The day before yesterday was a bad day for glass. First, I busted open the glass light-diffuser-as-light-fixture (with my head) covering myself and our bed in dust and shards, and leaving our bedroom with all the charm of a warehouse due to the two exposed light bulbs.
Then two glasses got knocked over into the sink, also exploding (no proximity to my heas this time). I dropped a nice mug, which landed on another mug leaving, you guessed it, shards of glass. Finally, I noticed the handle of one of the cats' french onion soup water bowls was broken off. I do not know how it happened, though I'm pretty sure I must have been there, based on the aforementioned activities.
It was a bad day for glass. Though, in the end, I suppose this makes packing easier? Less stuff?
Our apartment is full of boxes and somewhat packing, leaving the cats a little jittery, and R and me feeling like this place really isn't too much of home anymore. It's annoying and freaky to wade through boxes that will soon enough be filled with everything we think we need, and us left camping in the apartment. Till the end-ish of May. Although that does bring me into my latest landlord encounter. (I don't like our skeevy, money grubbing landlord. ew.)

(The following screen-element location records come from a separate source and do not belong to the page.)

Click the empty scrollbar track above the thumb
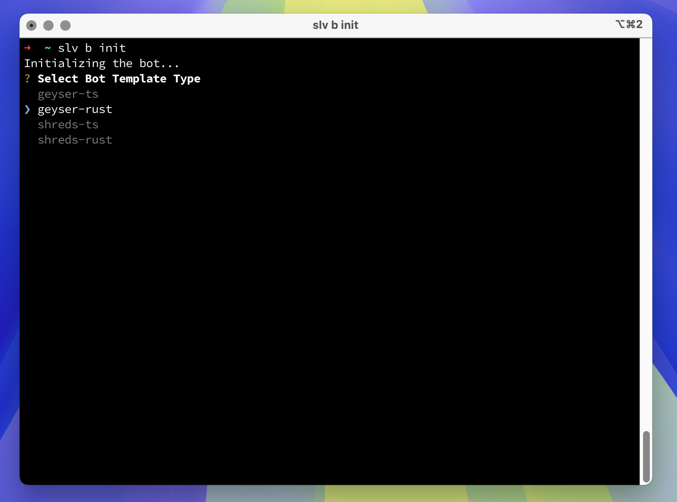The width and height of the screenshot is (677, 502). coord(646,234)
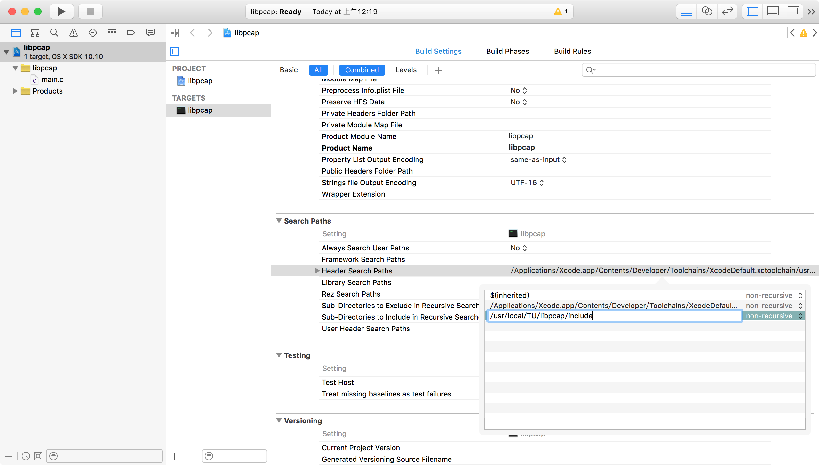Open Version editor arrows icon

(x=727, y=12)
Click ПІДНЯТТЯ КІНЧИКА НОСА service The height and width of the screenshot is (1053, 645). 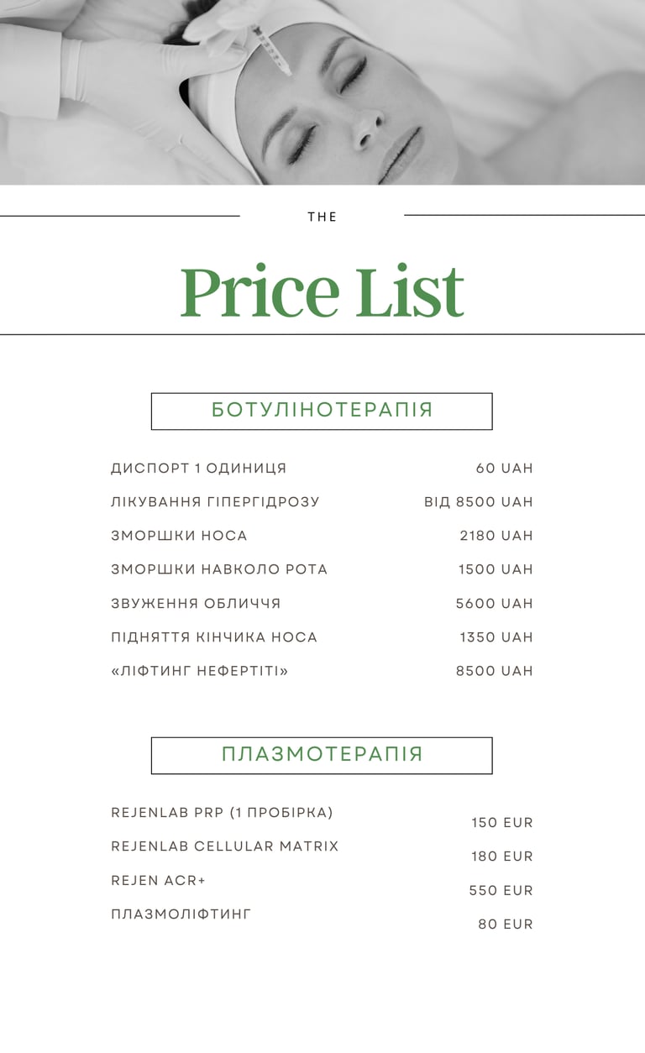(x=214, y=637)
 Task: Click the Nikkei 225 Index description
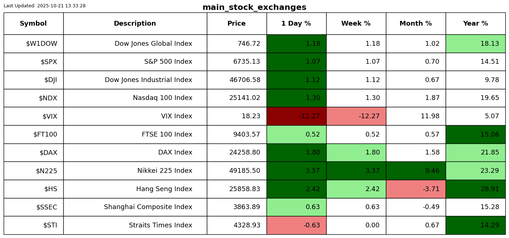click(165, 171)
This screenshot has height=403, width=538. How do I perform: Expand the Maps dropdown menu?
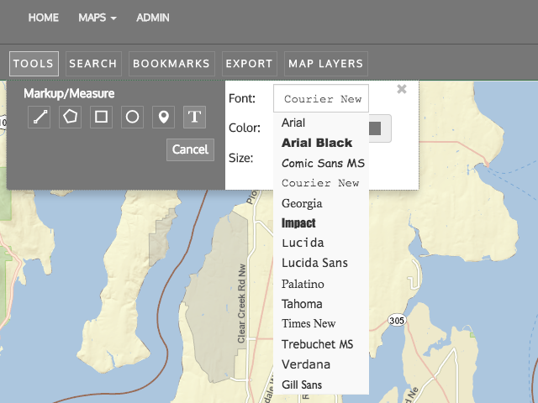pyautogui.click(x=97, y=18)
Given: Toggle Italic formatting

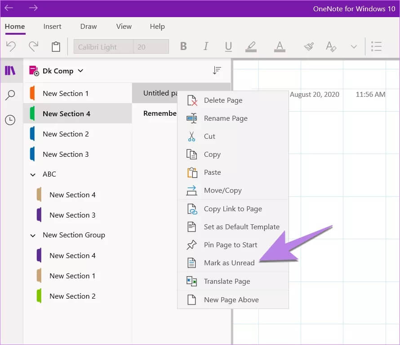Looking at the screenshot, I should [206, 46].

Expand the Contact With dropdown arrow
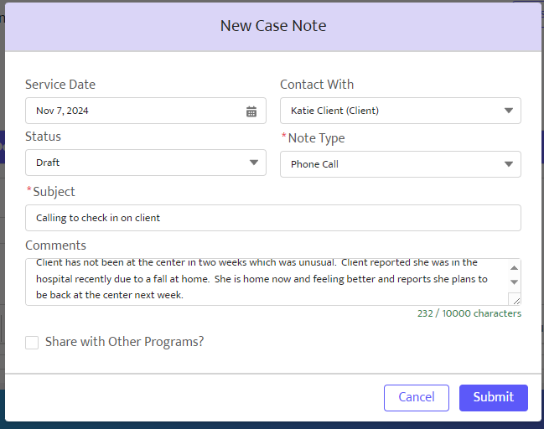(508, 111)
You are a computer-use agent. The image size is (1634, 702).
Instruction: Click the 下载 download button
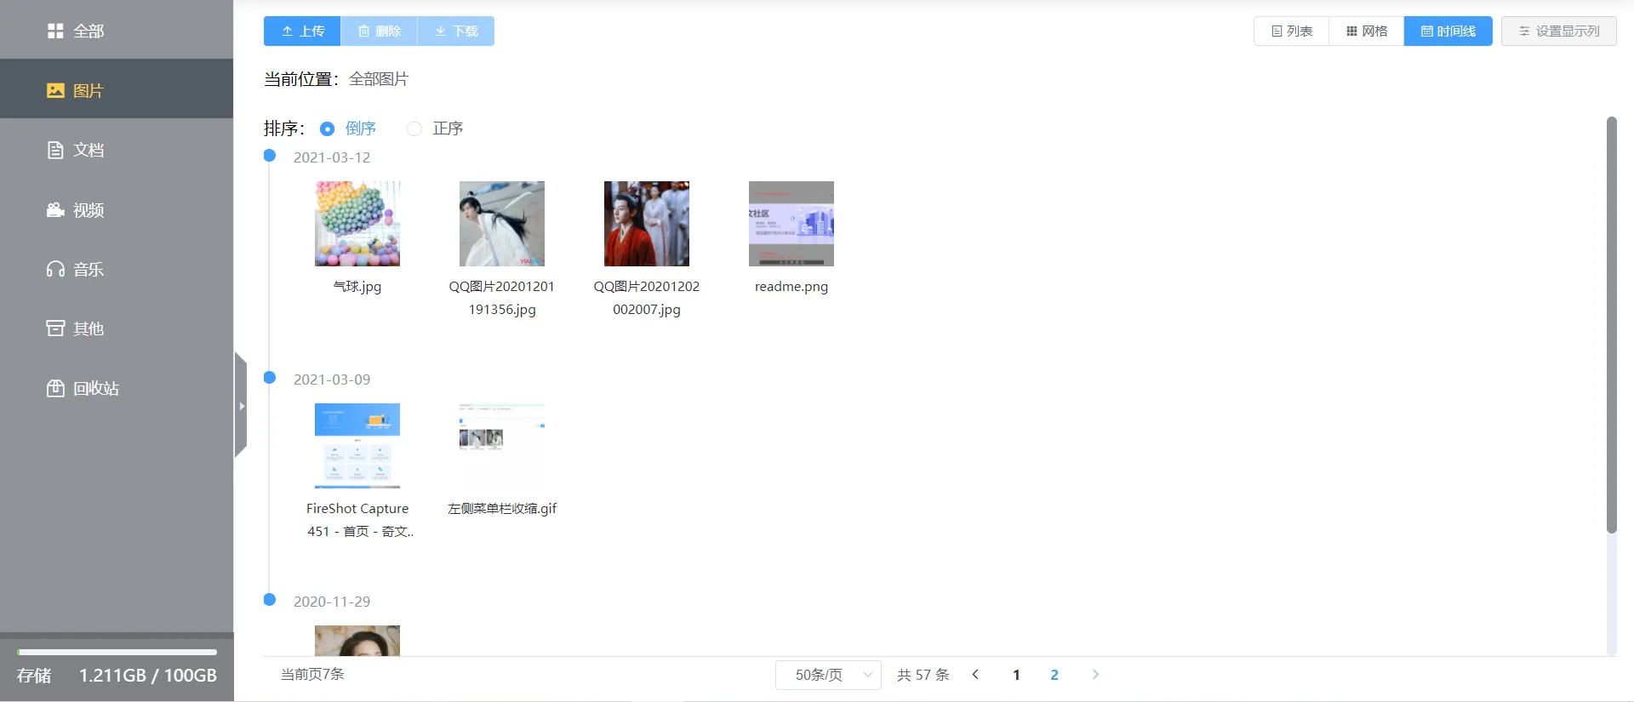click(456, 31)
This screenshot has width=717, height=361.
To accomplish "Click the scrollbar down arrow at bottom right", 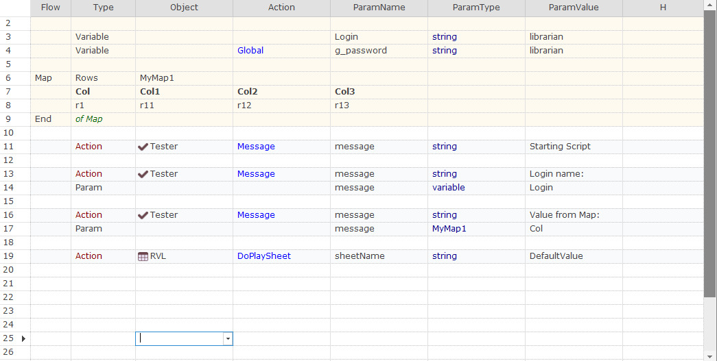I will 709,356.
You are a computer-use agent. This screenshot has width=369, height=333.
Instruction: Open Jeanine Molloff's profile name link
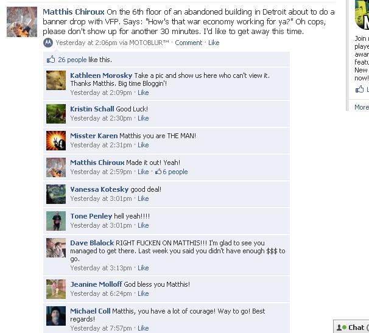coord(96,284)
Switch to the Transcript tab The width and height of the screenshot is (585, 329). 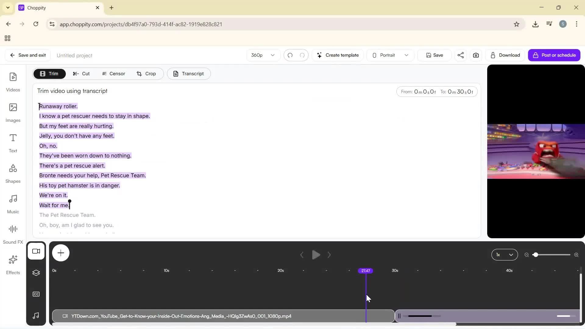tap(189, 73)
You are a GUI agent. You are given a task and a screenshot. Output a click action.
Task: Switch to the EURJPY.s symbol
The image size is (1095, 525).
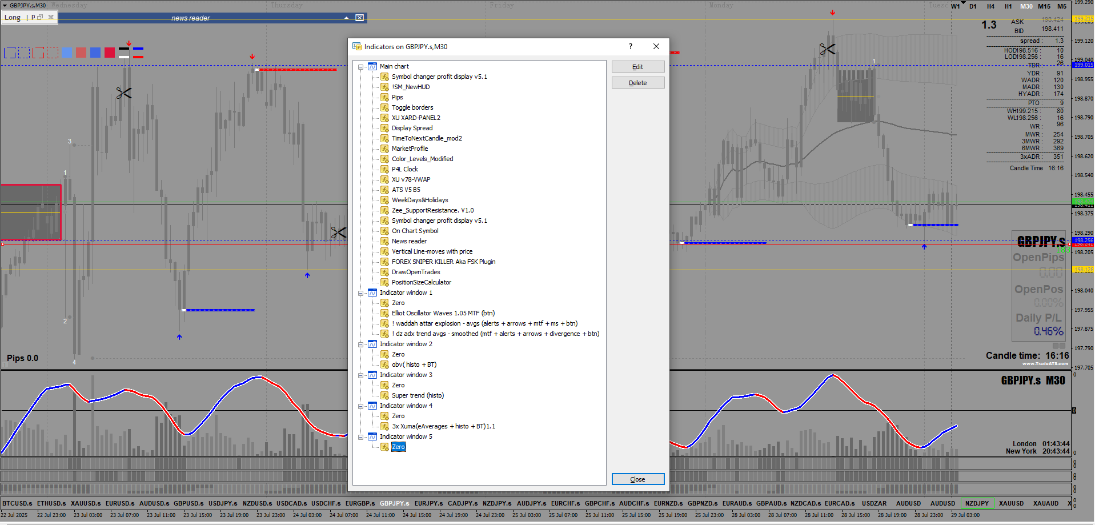point(428,503)
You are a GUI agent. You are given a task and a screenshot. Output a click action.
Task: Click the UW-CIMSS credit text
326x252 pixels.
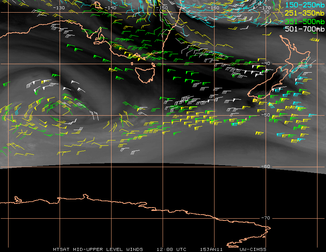tap(253, 249)
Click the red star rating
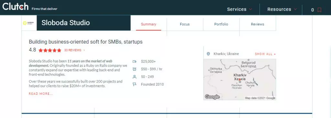Screen dimensions: 331x118 pyautogui.click(x=50, y=50)
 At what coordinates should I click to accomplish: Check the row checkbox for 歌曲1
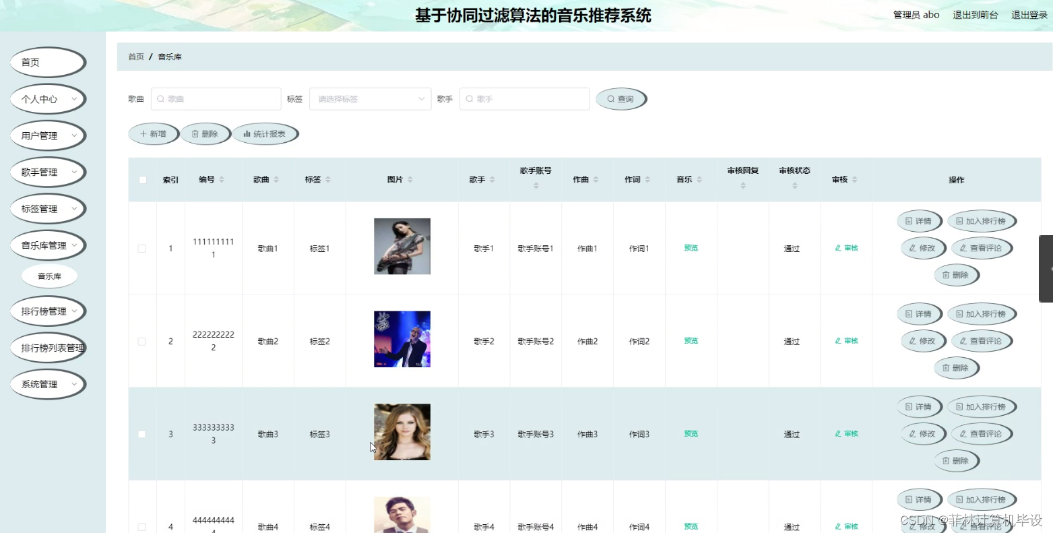click(x=141, y=247)
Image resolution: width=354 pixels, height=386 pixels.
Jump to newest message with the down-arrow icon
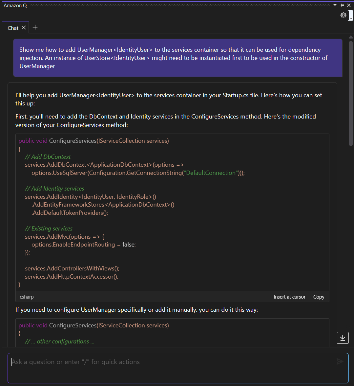click(343, 338)
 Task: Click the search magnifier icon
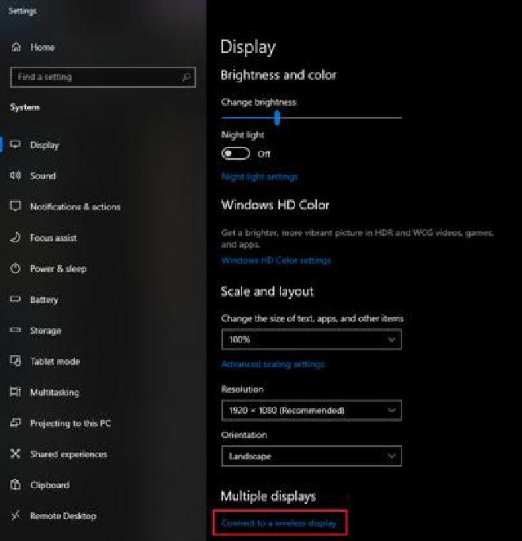point(186,78)
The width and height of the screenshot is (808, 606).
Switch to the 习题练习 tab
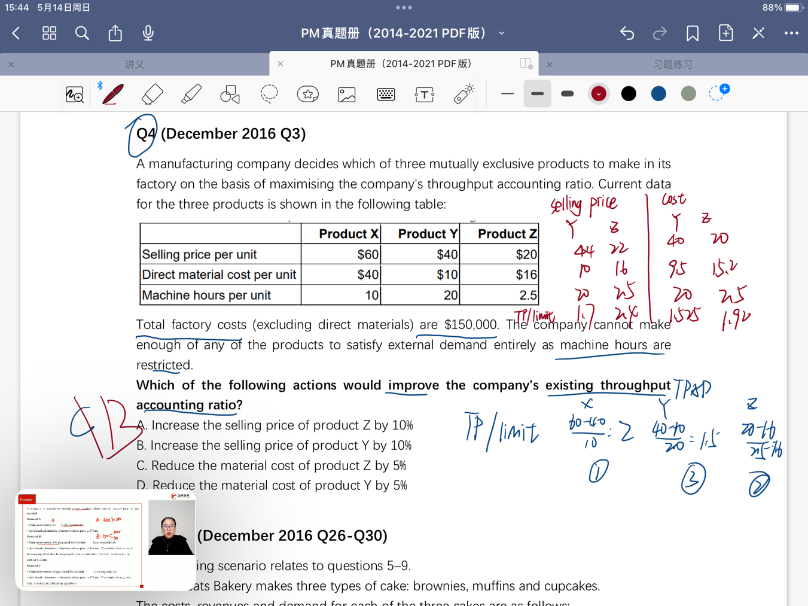[x=673, y=64]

Phone: ringggggggggggggggggg! [the ringer is broken and now it's more of a siren]
Me: Hello?
Skeevy Landlord (SL): [my name]. [a statement]
Me: Yes. [another statement]
SL: It's SL.
Me: Oh.
SL: So, you're moving out soon.
Me: Towards the end of the month, yes.
SL: I thought you were moving out in April.
Me: No. It's May.
SL: Well, then can I get a cheque right away?
Me: No, I don't think that will be necessary, since we paid you first and last when we moved in [as I bitterly regret giving this creepy asshole anything]
SL: Oh, well I don't have my files right here to check
[what I should have said: well, why then did you call before checking?]
Me: [what I really said]: when you do you'll see everything is in order.
SL: oh well then, bye.
Me: Bye. *click* ARGHGHGHGGH
So he was obviously trying to swindle me out f a cheque or someting.BAsically he thought we were squatting and/or wanted to get me off balance and get another cheque. What a freak. Makes me want to take R's idea and write in marker on the fridge everything that is wrong with the place, so the next tenants will at least get a new fridge. And circle big arrows aroud the pipe in the wall. Grr, you know? What a jackass. I'm a little mad at myself for being polite when I would have been well within my rights to ask him why he called and grill him a little.
Anyway, I cannot wait to have no more dealings with this man. He's a chump, and he'll get his. At least we're not having to leave the best apartment ever or something, it'll be much easier to bid this place adieu. And you better believe we are that much smarter when it comes to landlords.
Big congratulations to Batman and J who are planning to actually purchase their home this evening, thereby ensuring the best ever landlords. Well done, I'm so excited for you both!
1 comment:
thanks m. i have to say though that our current landlords are very nice people, though almost always forget to cash our rent cheques and end up screwing us up financially. our fault? probably.